Selon la SOCODA, les bénéficiaires ont reçu des bulletins détaillant les montants versés ainsi que les critères ayant servi au calcul de leurs redevances. Une démarche qui, d'après ses responsables, répond aux nombreuses critiques formulées ces dernières années sur la gestion des droits d'auteur en République démocratique du Congo.

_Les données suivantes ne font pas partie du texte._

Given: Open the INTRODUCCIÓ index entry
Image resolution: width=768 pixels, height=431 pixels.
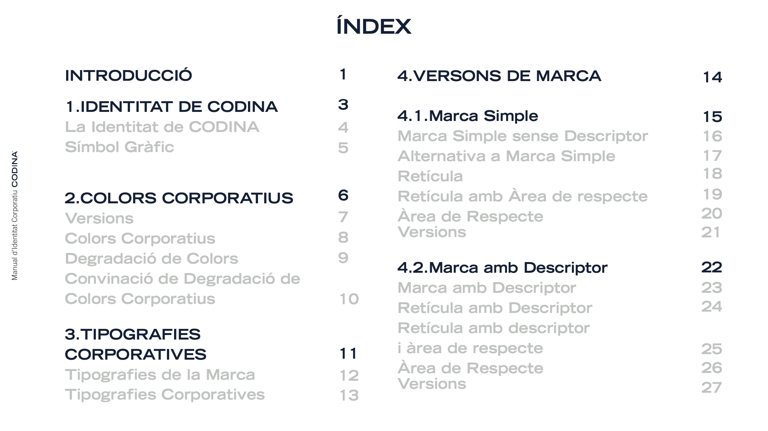Looking at the screenshot, I should point(128,75).
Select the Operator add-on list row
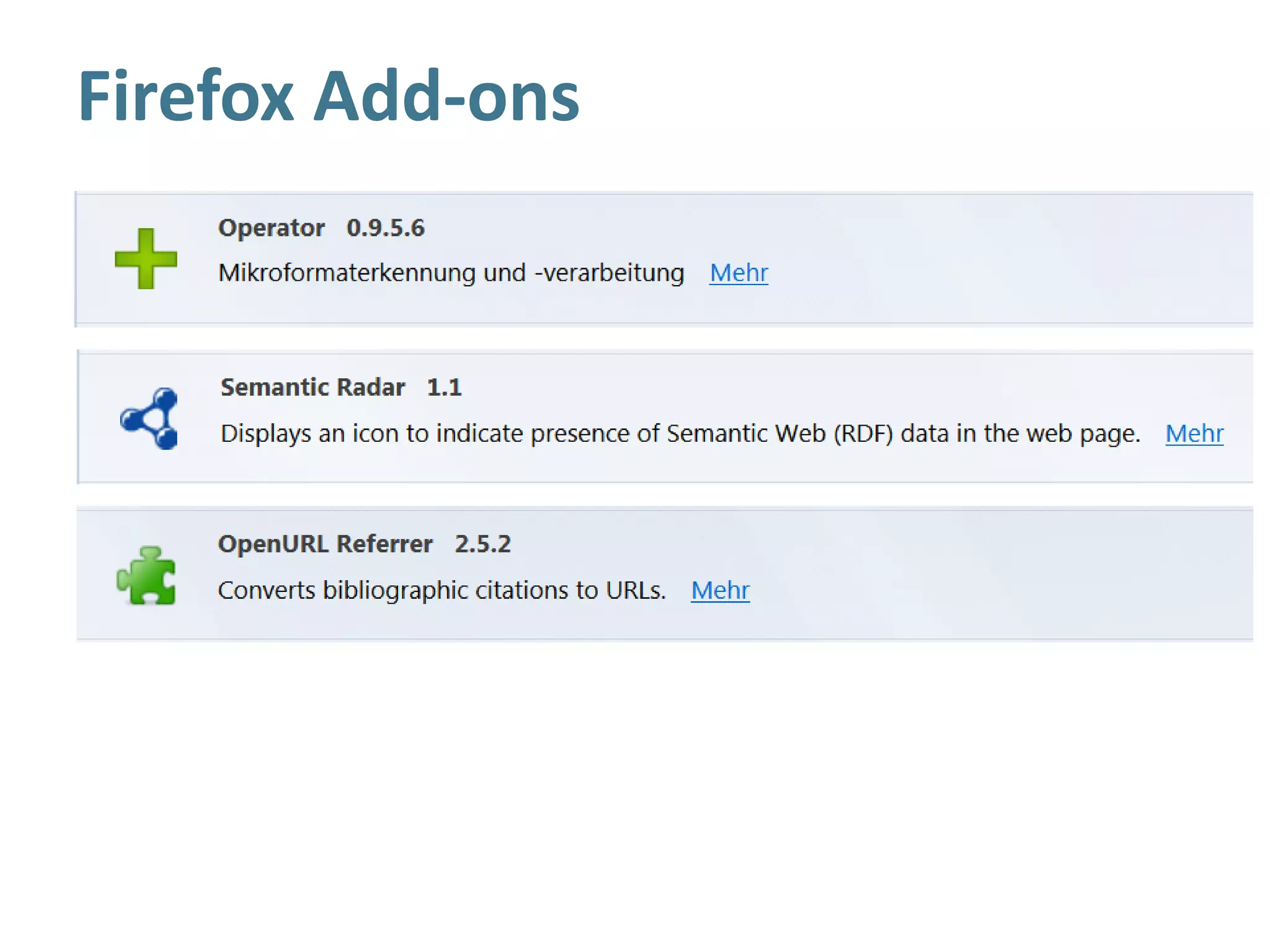 [x=992, y=259]
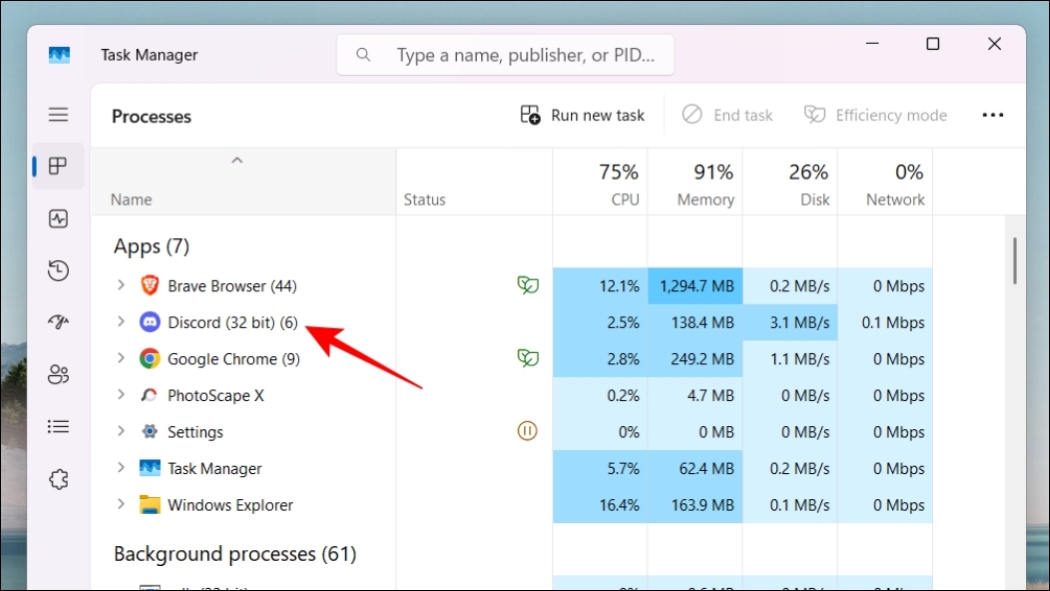Open the Performance page in sidebar

[x=59, y=218]
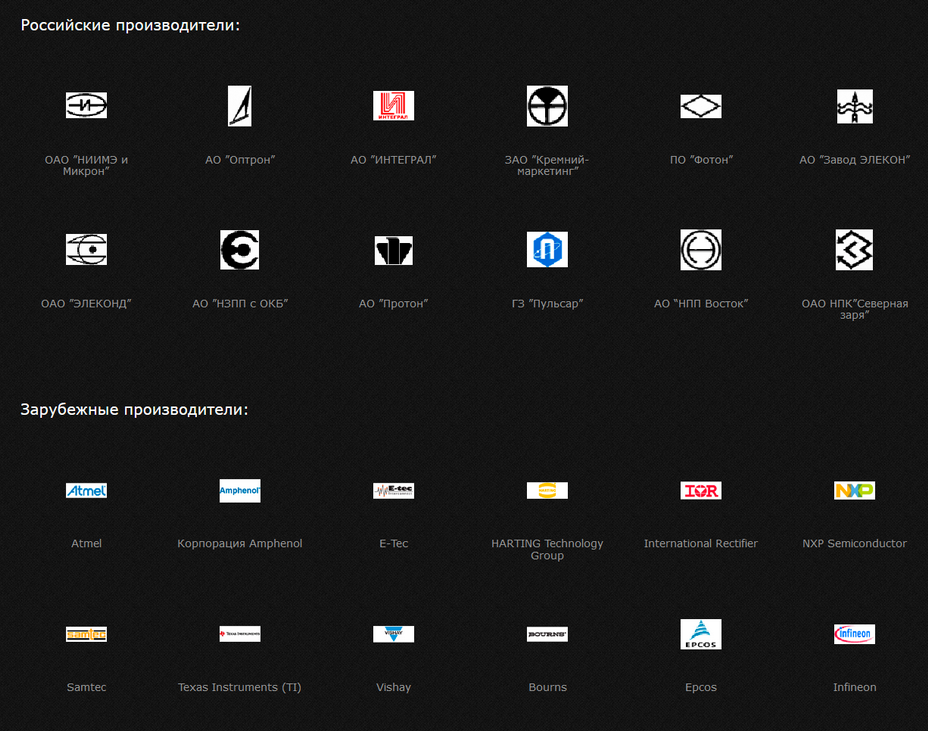Click the Bourns name link
928x731 pixels.
[547, 687]
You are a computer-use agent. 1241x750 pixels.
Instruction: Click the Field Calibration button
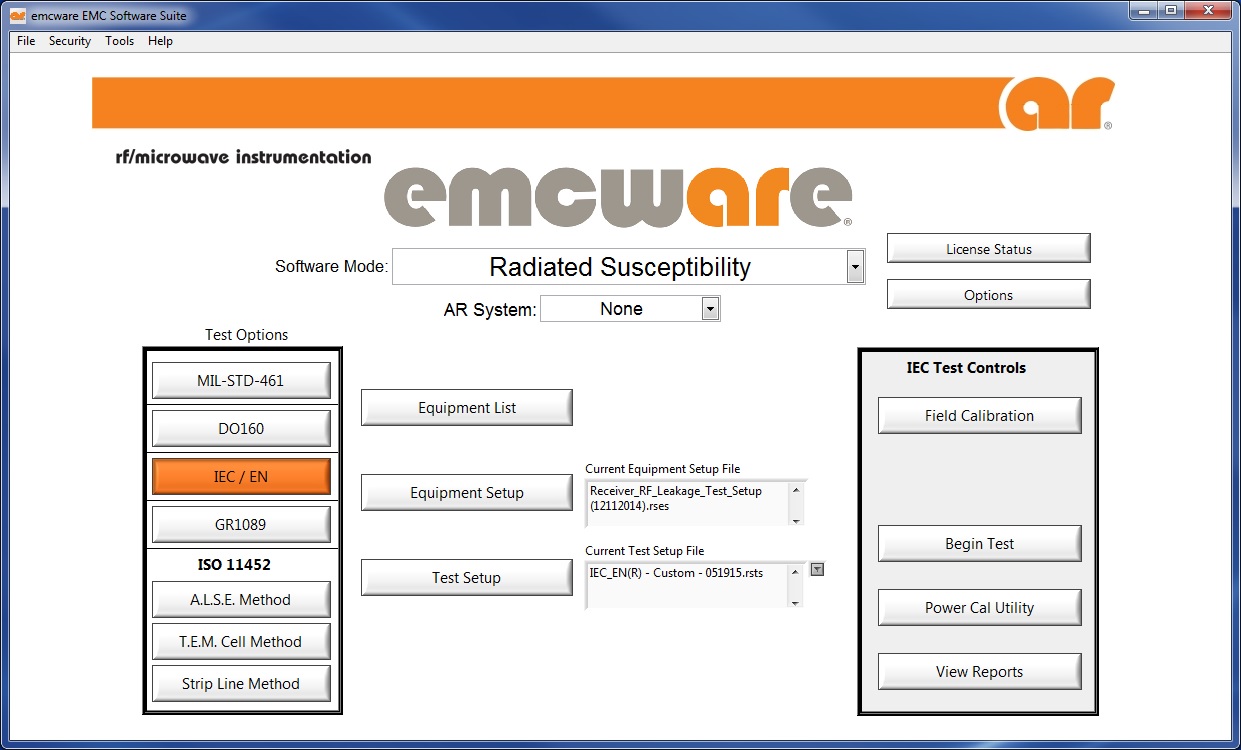click(x=979, y=416)
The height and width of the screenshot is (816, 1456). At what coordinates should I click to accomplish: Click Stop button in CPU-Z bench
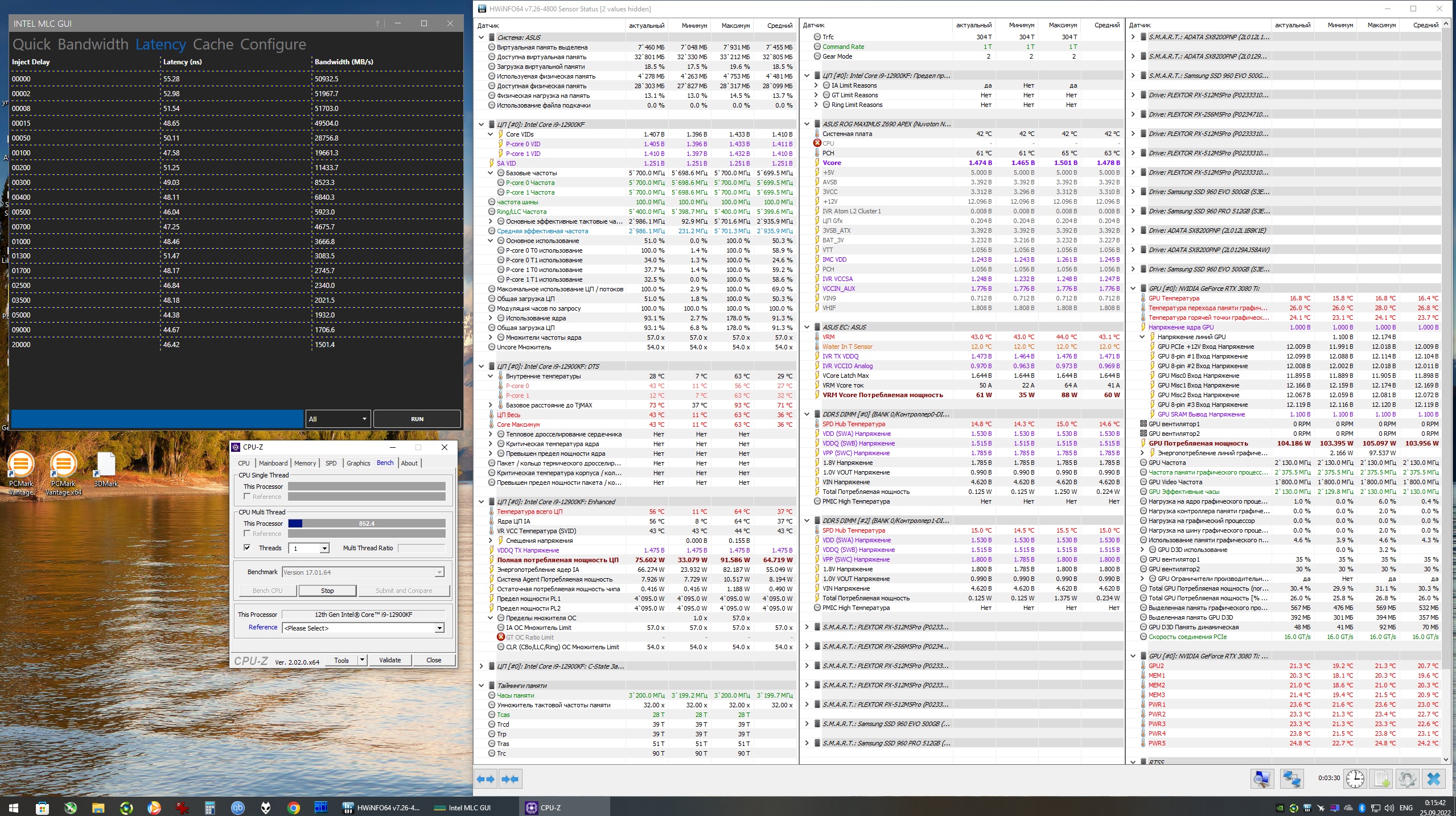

L'opération a concerné plusieurs disciplines artistiques, notamment les musiciens, les dramaturges et, pour la première fois, les artistes plasticiens. Trente plasticiens ont ainsi perçu des droits d'auteur, une première présentée comme une avancée significative dans la reconnaissance de leur travail.
Le vice-président du conseil d'administration de la SOCODA, Faustin Sukari, dit Elombe, a salué les progrès réalisés. Il a rappelé que les droits d'auteur constituent un « salaire différé » pour les créateurs et a réaffirmé l'engagement de l'institution à poursuivre les réformes engagées.
Certains artistes ont également salué cette évolution. Le chanteur Manda Chante a notamment encouragé la SOCODA à maintenir cette dynamique afin de renforcer durablement la confiance des ayants droit et d'assurer une redistribution régulière des revenus issus de l'exploitation de leurs œuvres.
Malgré ces avancées, la société reconnaît que plusieurs défis restent à relever. La modernisation du cadre juridique, l'amélioration des mécanismes de collecte et l'adaptation aux nouvelles formes de consommation musicale, notamment via les plateformes numériques et le streaming, figurent parmi les priorités affichées.
Si la SOCODA estime avoir regagné une partie de la confiance des artistes, l'efficacité de ces réformes sera évaluée sur leur continuité et leur capacité à répondre durablement aux attentes de l'ensemble des créateurs congolais.